Exactly as written, print out each entry in the data, with no pictures.

--- START ---

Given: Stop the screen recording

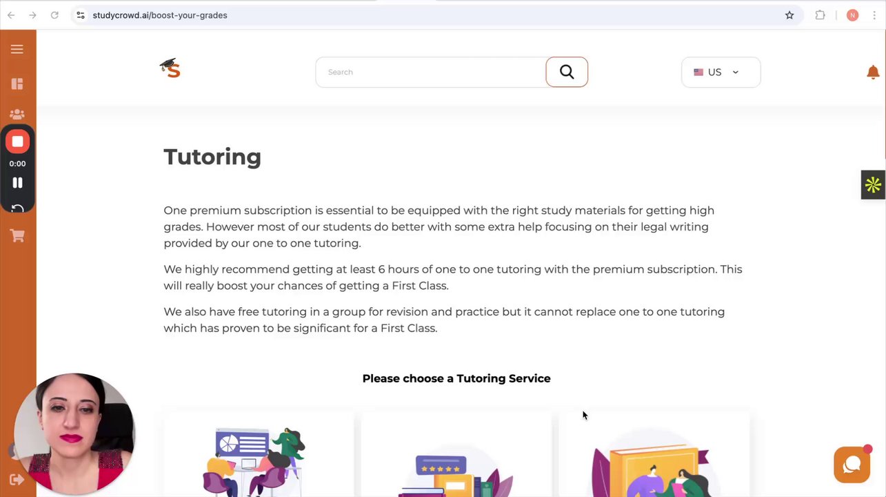Looking at the screenshot, I should (17, 142).
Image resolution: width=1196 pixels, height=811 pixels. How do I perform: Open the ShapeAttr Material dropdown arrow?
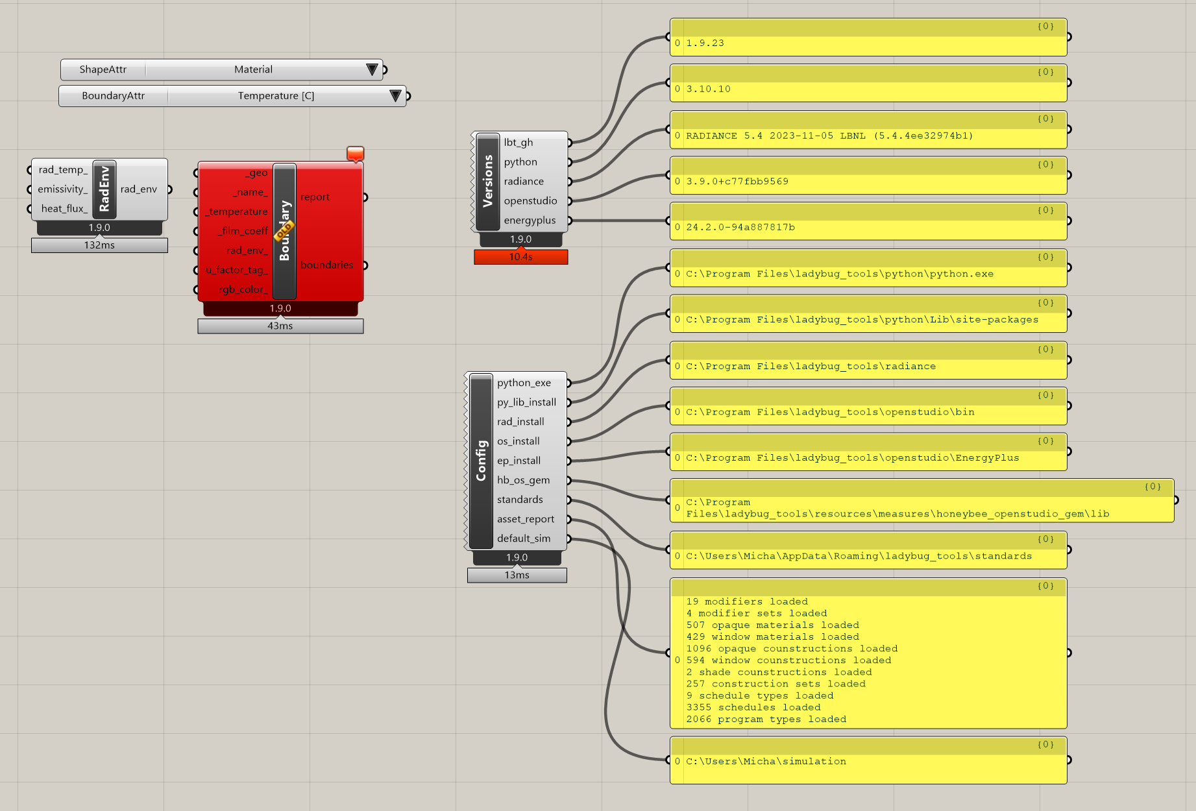(372, 69)
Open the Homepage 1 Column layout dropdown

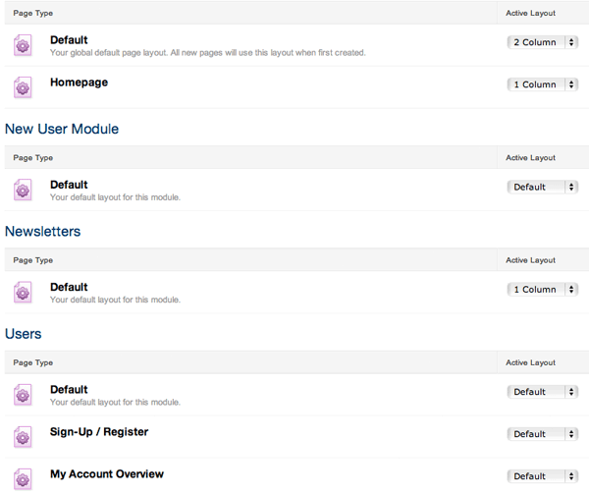[543, 84]
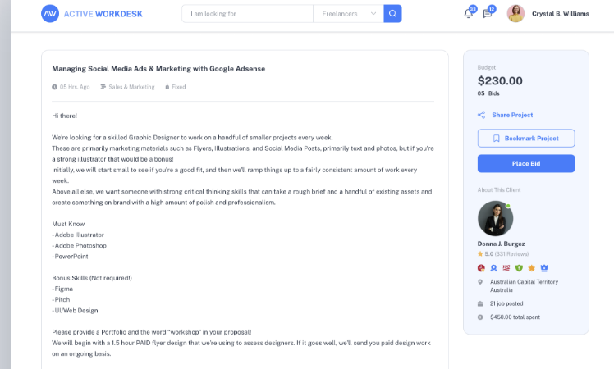Image resolution: width=614 pixels, height=369 pixels.
Task: Open the notifications bell
Action: (x=468, y=14)
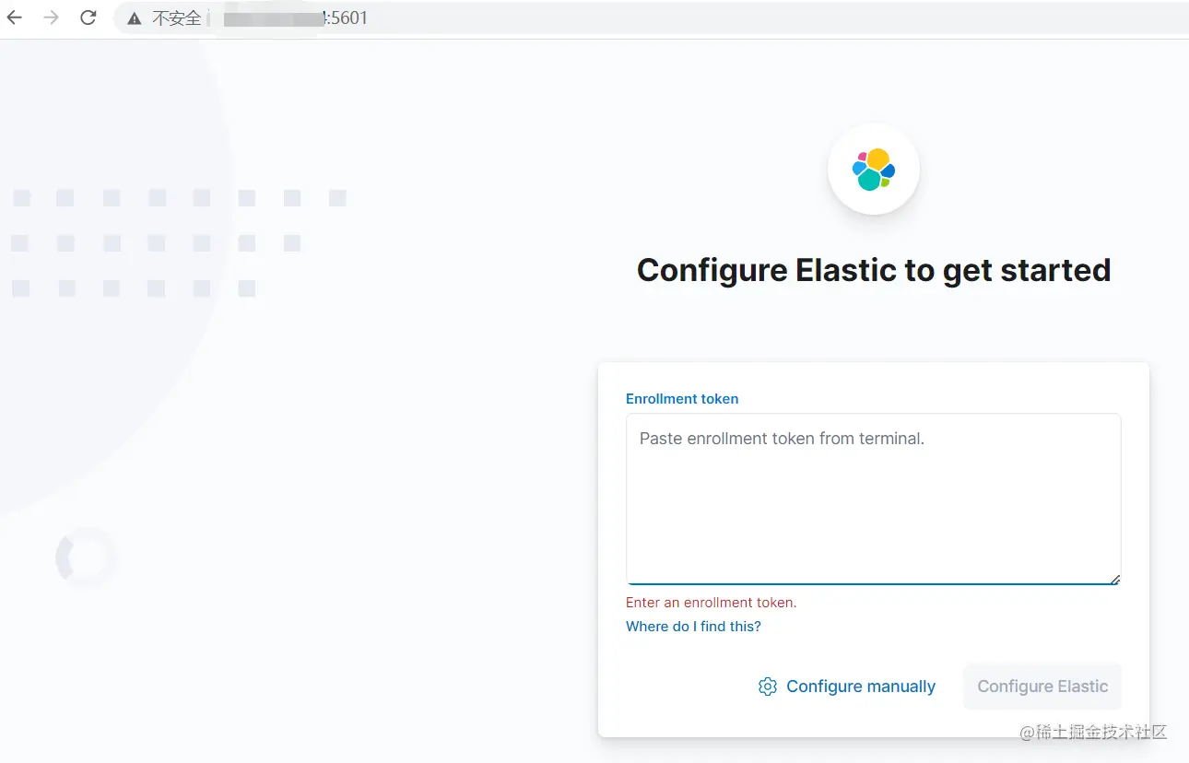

--- END ---

RESPONSE TO THE TASK —
Given: Stop the screen recording

Looking at the screenshot, I should (17, 142).
Image resolution: width=1196 pixels, height=811 pixels. How do I perform: Open the ShapeAttr Material dropdown arrow?
(372, 69)
Open the Homepage 1 Column layout dropdown

[543, 84]
Image resolution: width=614 pixels, height=369 pixels.
Task: Open the notifications bell
Action: (x=468, y=14)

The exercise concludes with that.